Your response should contain exactly the lines running from the one with "Given: Switch to the Appearance tab" to the end of the data below, both included, and no pictures.

Content starts

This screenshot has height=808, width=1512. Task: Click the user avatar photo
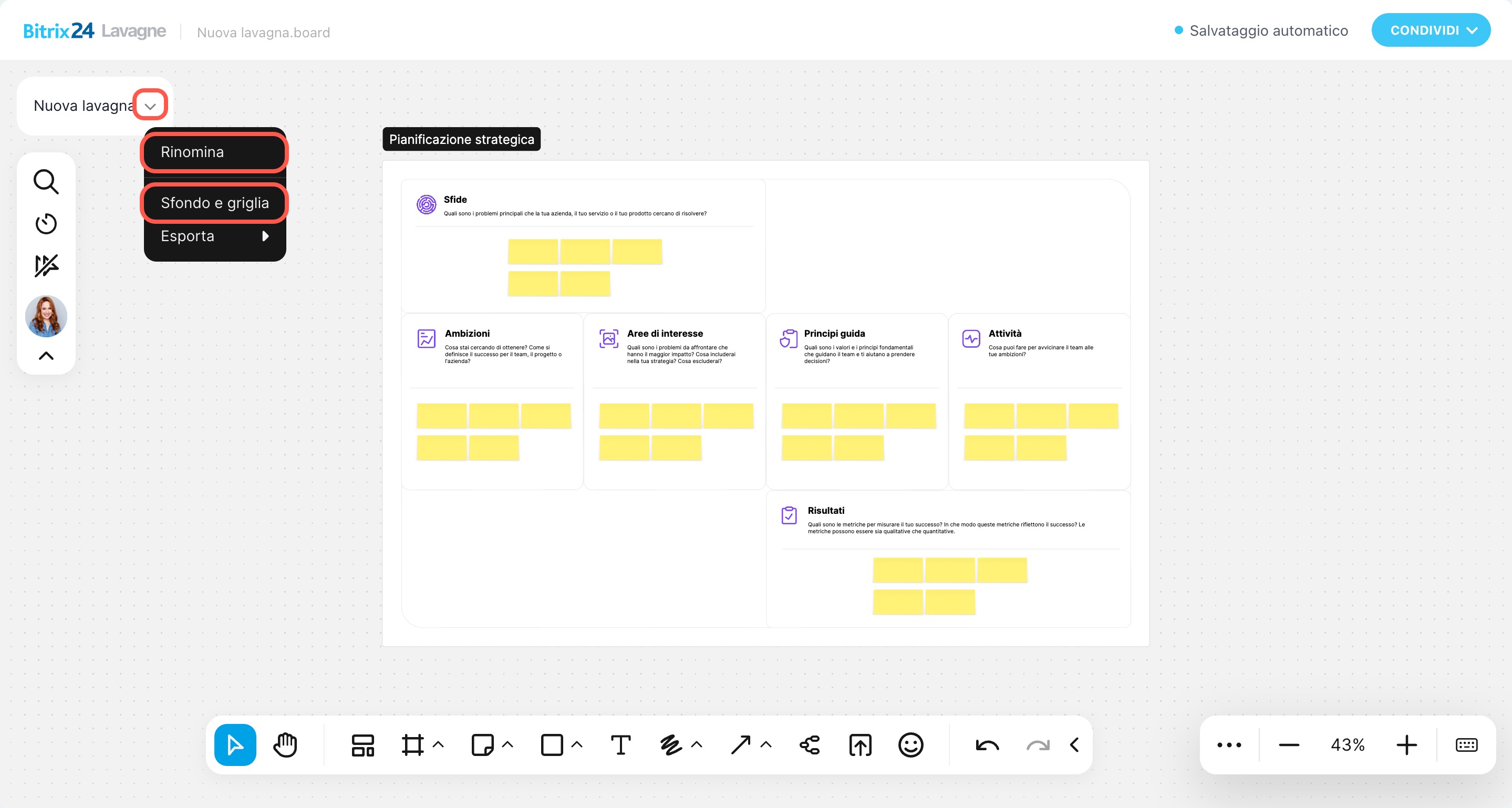tap(46, 316)
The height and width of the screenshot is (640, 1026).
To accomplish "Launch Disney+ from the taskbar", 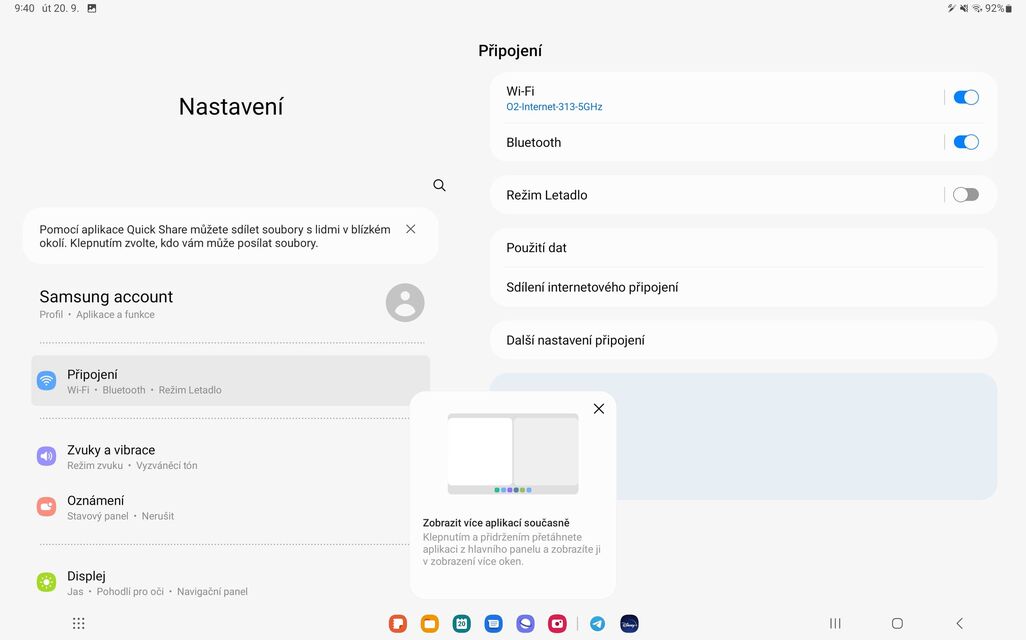I will click(x=629, y=623).
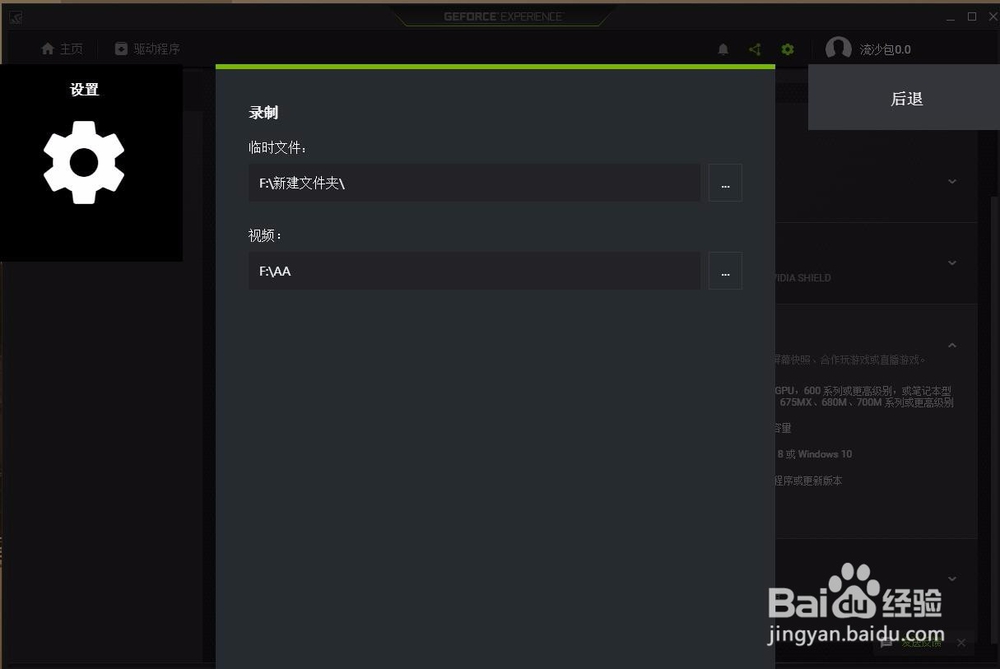Open the notification bell in the top bar

tap(723, 48)
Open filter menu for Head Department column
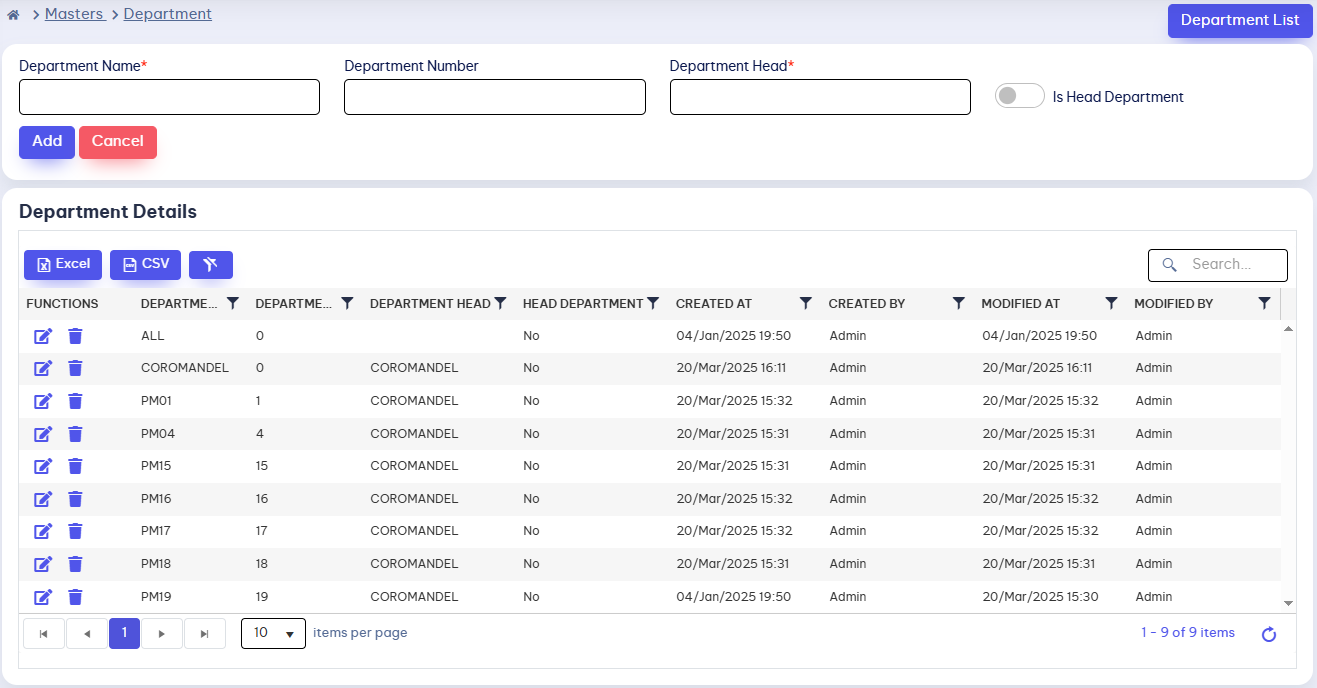This screenshot has width=1317, height=688. pyautogui.click(x=653, y=303)
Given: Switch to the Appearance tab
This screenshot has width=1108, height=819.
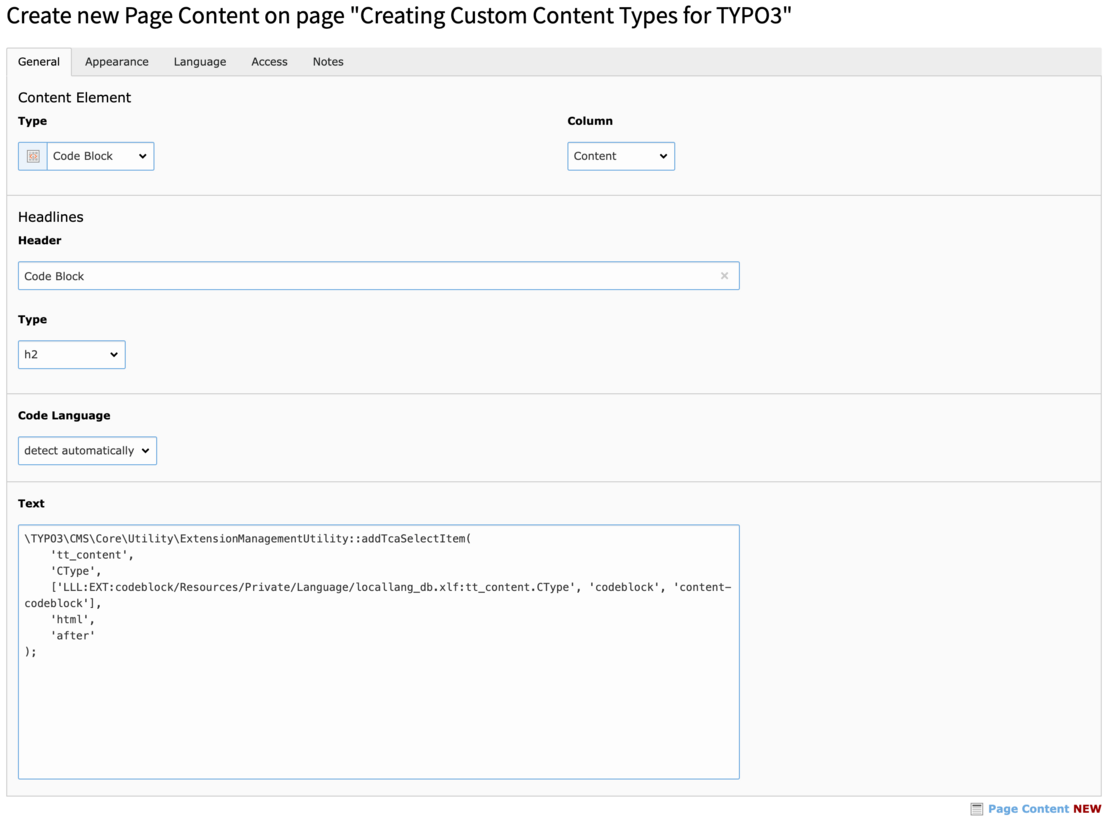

Content ends

Exercise result -
Given: Switch to the Appearance tab
This screenshot has width=1108, height=819.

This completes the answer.